### Brief
Your copy should match the records below exactly, except for the pictures.

** Opening Provided information block **

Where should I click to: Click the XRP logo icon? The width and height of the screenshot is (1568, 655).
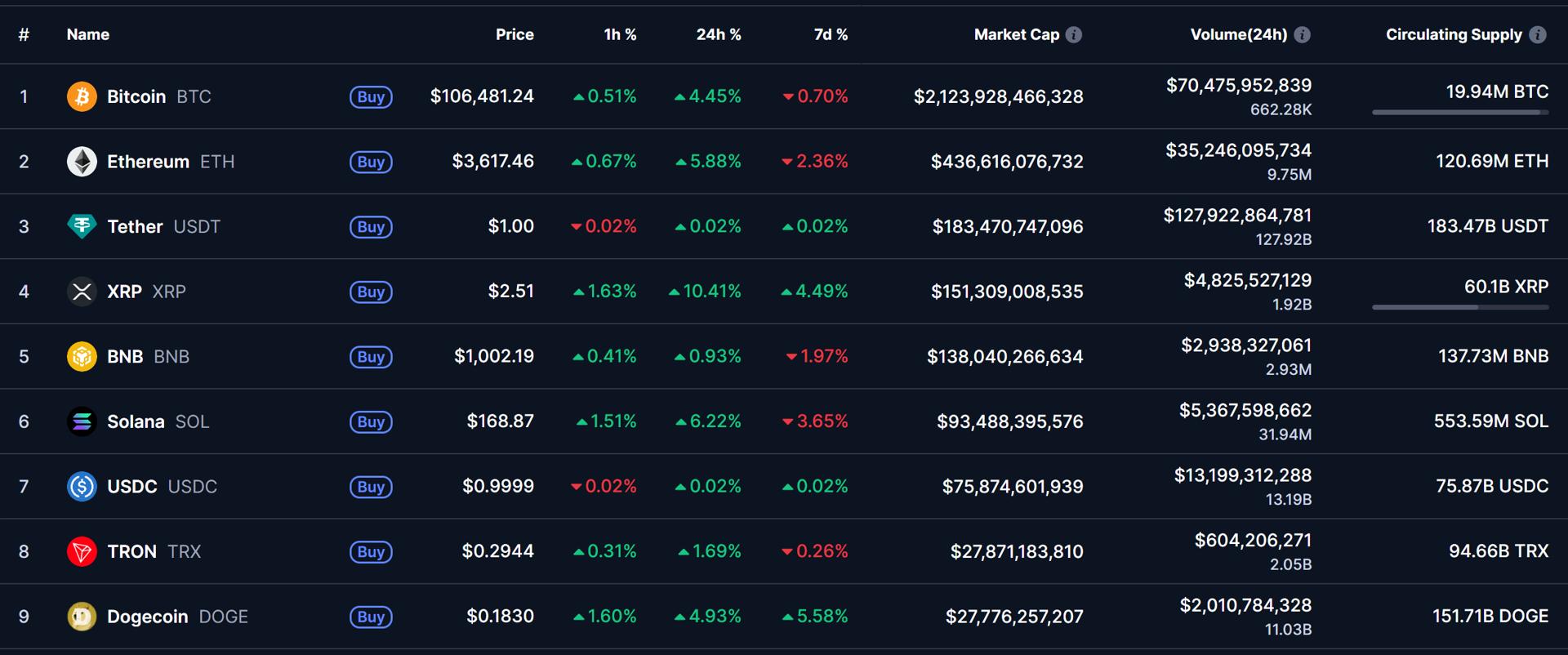tap(81, 292)
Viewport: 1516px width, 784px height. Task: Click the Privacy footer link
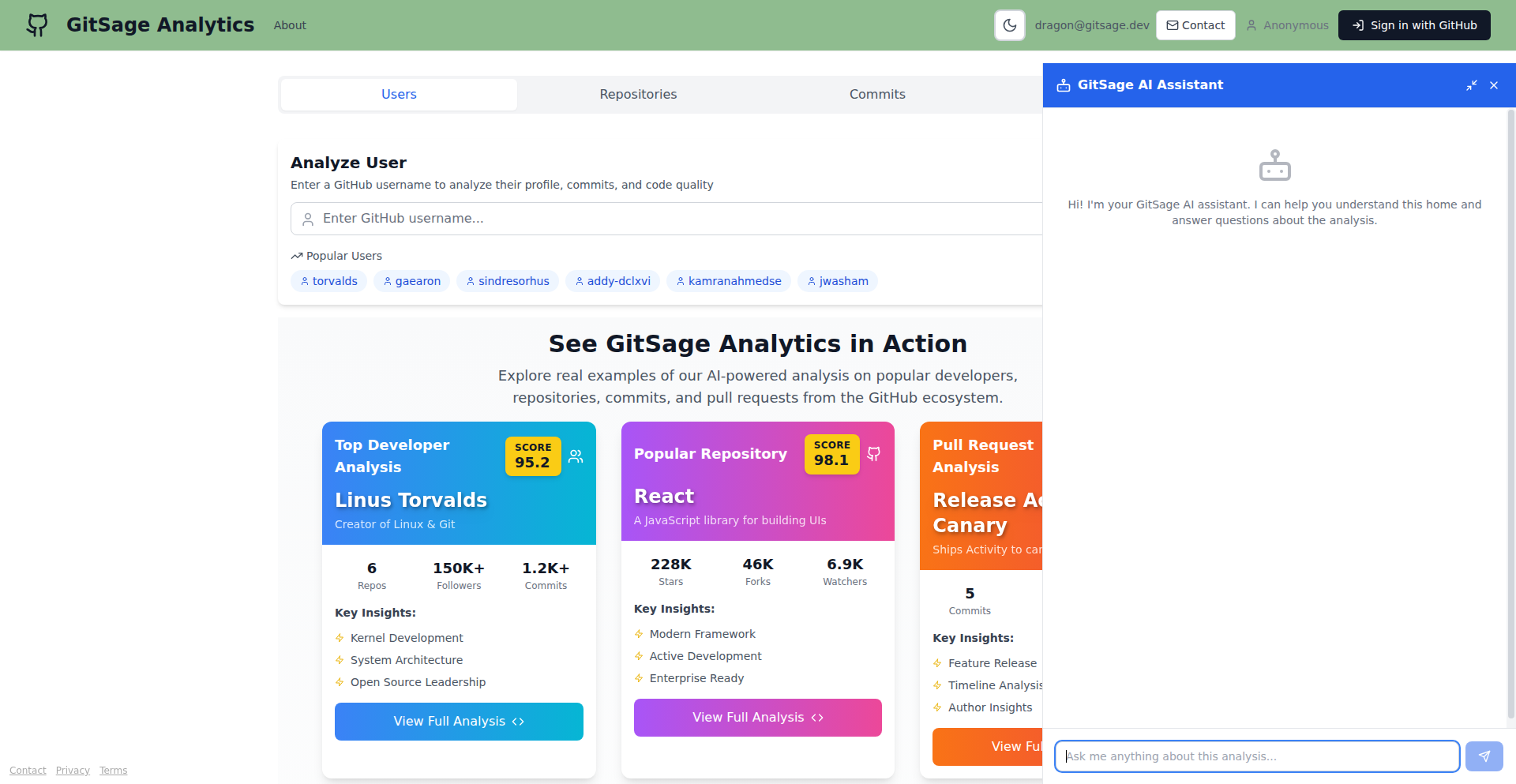pos(73,771)
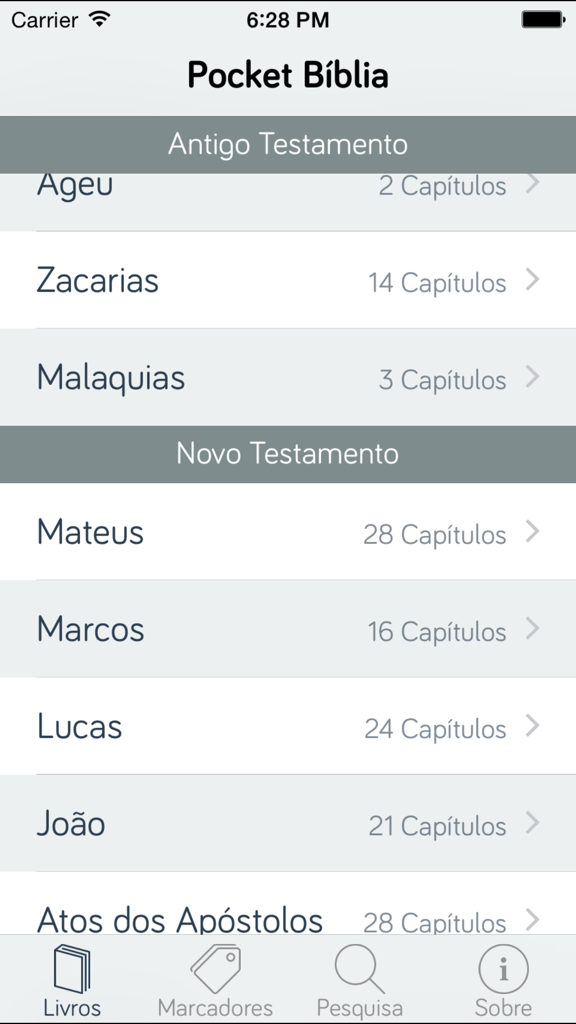
Task: Select Atos dos Apóstolos
Action: click(288, 916)
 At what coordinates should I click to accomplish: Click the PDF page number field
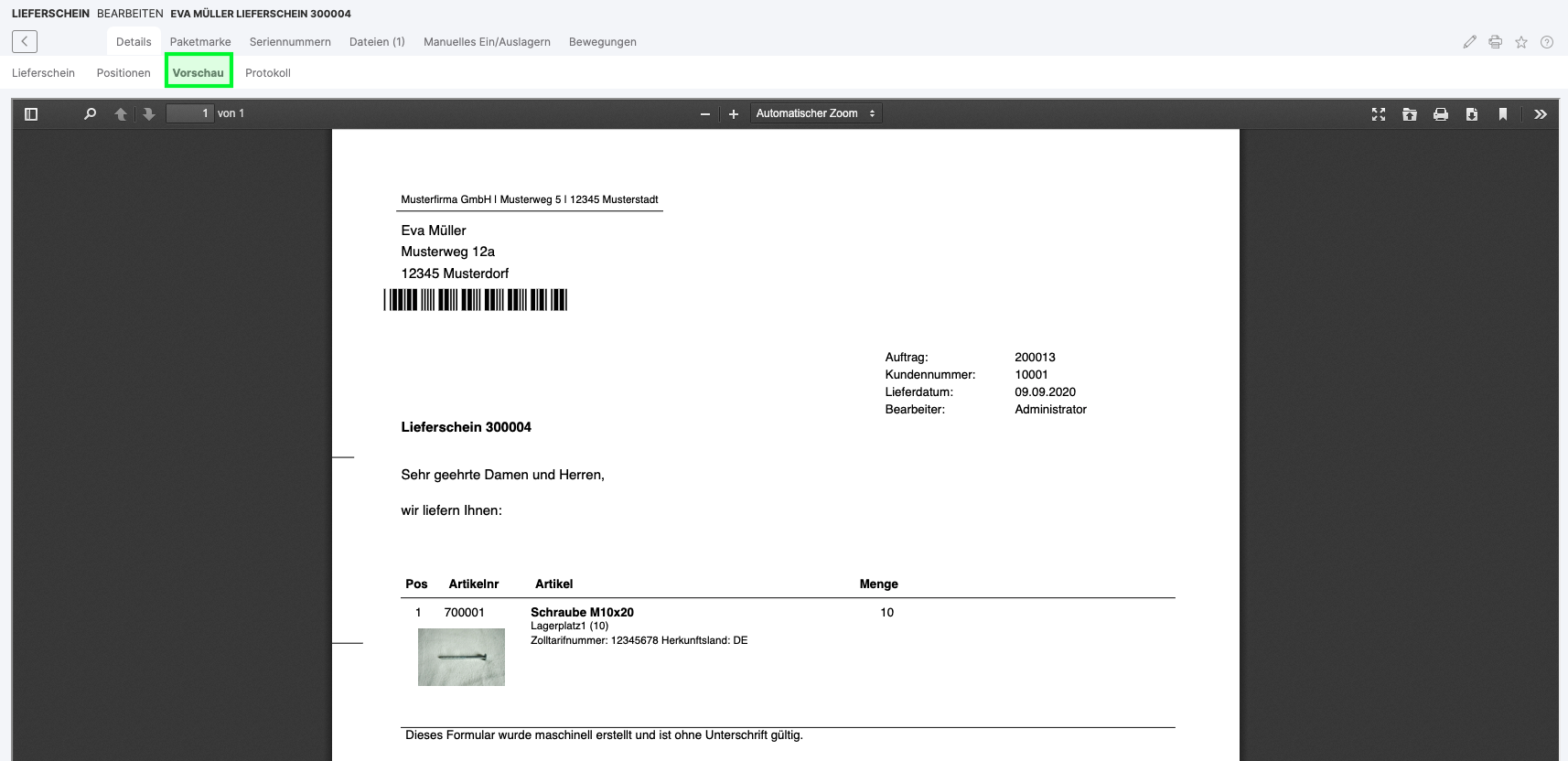pyautogui.click(x=190, y=113)
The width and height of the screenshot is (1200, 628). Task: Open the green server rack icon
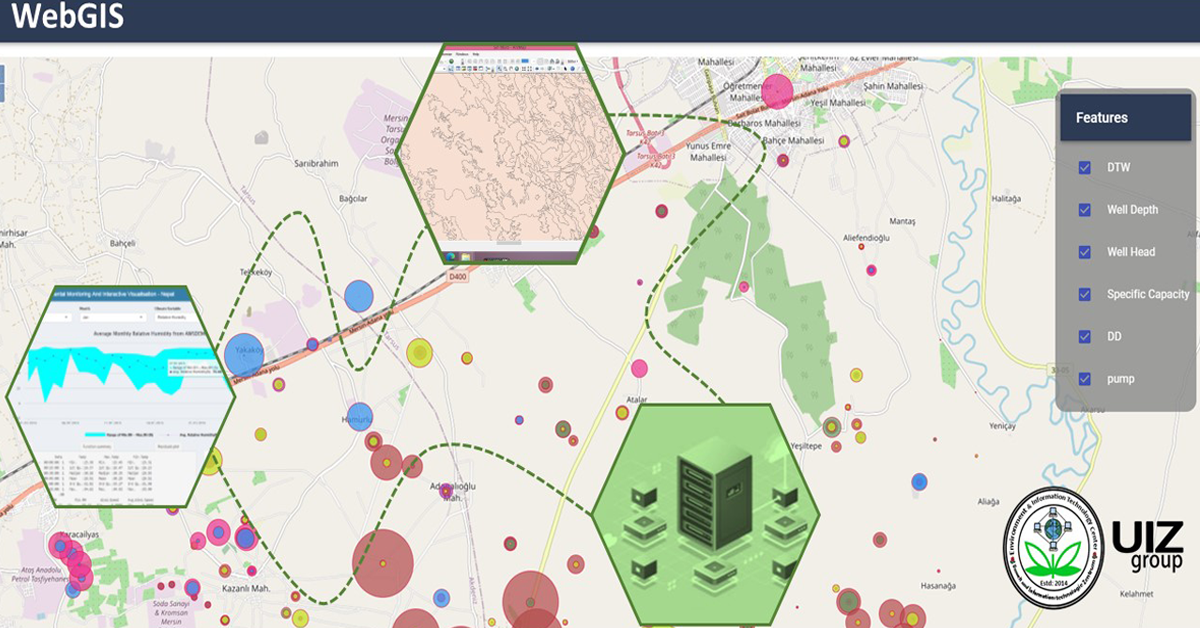pyautogui.click(x=705, y=513)
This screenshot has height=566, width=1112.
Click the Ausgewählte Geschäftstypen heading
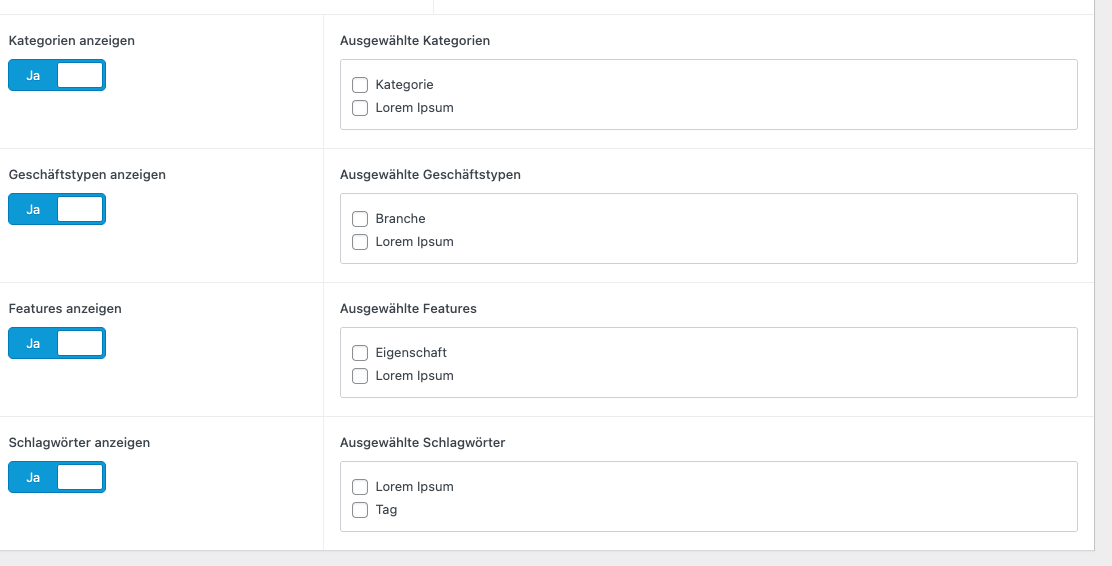(x=430, y=175)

** Closing Provided information block **

### Response area
Where should I click to: Click the XRP logo icon? The width and height of the screenshot is (1568, 655).
tap(81, 292)
Viewport: 1516px width, 784px height. Task: Click the Privacy footer link
pos(73,771)
Task: Select Atos dos Apóstolos
Action: click(288, 916)
 At what coordinates should I click to accomplish: Click the PDF page number field
pyautogui.click(x=190, y=113)
The width and height of the screenshot is (1200, 628). Task: Open the green server rack icon
pyautogui.click(x=705, y=513)
This screenshot has height=566, width=1112.
Click the Ausgewählte Geschäftstypen heading
(x=430, y=175)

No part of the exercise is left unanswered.